Data shown Start Marker

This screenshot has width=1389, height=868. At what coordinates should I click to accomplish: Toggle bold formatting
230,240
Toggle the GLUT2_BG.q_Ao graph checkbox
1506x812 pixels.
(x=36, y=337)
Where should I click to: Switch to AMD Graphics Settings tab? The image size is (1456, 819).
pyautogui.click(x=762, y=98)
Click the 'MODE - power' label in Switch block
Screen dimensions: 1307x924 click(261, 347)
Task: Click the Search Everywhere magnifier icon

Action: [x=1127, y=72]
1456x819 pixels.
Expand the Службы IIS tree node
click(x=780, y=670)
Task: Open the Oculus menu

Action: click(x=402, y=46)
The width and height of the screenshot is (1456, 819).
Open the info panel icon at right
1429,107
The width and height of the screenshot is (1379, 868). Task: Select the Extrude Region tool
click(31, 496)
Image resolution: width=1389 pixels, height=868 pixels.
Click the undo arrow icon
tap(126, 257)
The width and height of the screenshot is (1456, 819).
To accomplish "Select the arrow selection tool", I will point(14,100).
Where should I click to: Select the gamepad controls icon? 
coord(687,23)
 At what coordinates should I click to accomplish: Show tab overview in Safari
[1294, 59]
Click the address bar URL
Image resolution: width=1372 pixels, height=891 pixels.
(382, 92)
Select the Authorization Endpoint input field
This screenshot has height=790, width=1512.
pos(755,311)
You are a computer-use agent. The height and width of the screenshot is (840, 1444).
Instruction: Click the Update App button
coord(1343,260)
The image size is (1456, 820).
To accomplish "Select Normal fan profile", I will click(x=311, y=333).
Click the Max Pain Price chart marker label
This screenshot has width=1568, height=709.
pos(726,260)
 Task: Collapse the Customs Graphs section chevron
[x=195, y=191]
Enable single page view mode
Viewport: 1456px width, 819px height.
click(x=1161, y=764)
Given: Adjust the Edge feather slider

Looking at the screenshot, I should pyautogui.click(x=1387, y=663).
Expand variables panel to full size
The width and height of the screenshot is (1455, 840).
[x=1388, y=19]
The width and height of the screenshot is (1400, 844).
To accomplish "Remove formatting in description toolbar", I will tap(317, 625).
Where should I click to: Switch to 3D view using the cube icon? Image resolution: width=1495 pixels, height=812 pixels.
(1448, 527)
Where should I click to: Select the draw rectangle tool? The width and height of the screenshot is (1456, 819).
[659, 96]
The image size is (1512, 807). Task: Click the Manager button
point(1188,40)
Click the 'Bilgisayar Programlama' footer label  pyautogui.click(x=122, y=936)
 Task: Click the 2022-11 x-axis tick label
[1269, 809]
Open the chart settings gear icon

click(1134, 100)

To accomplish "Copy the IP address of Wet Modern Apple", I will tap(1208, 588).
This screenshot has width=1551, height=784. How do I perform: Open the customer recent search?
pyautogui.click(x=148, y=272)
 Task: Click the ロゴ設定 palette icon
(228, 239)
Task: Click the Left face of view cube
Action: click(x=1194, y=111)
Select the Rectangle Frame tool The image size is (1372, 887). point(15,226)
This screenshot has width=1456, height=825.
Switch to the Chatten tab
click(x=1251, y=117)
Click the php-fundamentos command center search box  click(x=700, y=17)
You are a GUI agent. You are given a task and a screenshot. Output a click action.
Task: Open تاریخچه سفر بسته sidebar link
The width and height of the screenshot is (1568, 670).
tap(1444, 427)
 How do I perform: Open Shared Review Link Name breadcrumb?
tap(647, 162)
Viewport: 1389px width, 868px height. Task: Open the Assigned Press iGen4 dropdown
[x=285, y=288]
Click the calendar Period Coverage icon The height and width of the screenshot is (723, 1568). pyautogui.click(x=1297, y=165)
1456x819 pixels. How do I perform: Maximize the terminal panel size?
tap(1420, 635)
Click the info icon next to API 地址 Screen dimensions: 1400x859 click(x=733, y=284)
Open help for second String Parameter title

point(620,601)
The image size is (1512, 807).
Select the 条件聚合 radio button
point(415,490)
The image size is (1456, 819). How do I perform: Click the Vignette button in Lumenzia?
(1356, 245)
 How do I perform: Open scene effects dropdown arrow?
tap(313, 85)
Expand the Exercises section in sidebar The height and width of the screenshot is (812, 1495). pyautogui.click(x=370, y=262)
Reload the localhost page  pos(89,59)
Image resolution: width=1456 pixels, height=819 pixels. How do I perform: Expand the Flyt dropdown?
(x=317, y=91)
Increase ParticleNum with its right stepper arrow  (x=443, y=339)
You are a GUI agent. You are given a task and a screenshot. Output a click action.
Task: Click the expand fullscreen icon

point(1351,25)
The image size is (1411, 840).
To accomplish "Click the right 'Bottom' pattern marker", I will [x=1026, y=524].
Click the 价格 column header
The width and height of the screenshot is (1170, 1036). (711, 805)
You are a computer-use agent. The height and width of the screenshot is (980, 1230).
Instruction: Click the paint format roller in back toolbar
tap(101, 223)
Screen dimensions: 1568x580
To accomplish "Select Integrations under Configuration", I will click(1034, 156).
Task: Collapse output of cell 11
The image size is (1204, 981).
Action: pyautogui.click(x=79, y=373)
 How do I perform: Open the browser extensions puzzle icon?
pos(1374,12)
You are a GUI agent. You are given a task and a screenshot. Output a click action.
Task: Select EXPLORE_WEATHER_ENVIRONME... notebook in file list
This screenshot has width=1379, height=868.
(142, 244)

Data shown End Marker

__Description of the task__
Report how many lines of the listing carry the word "computer", and add nothing.

__Exercise answer__
2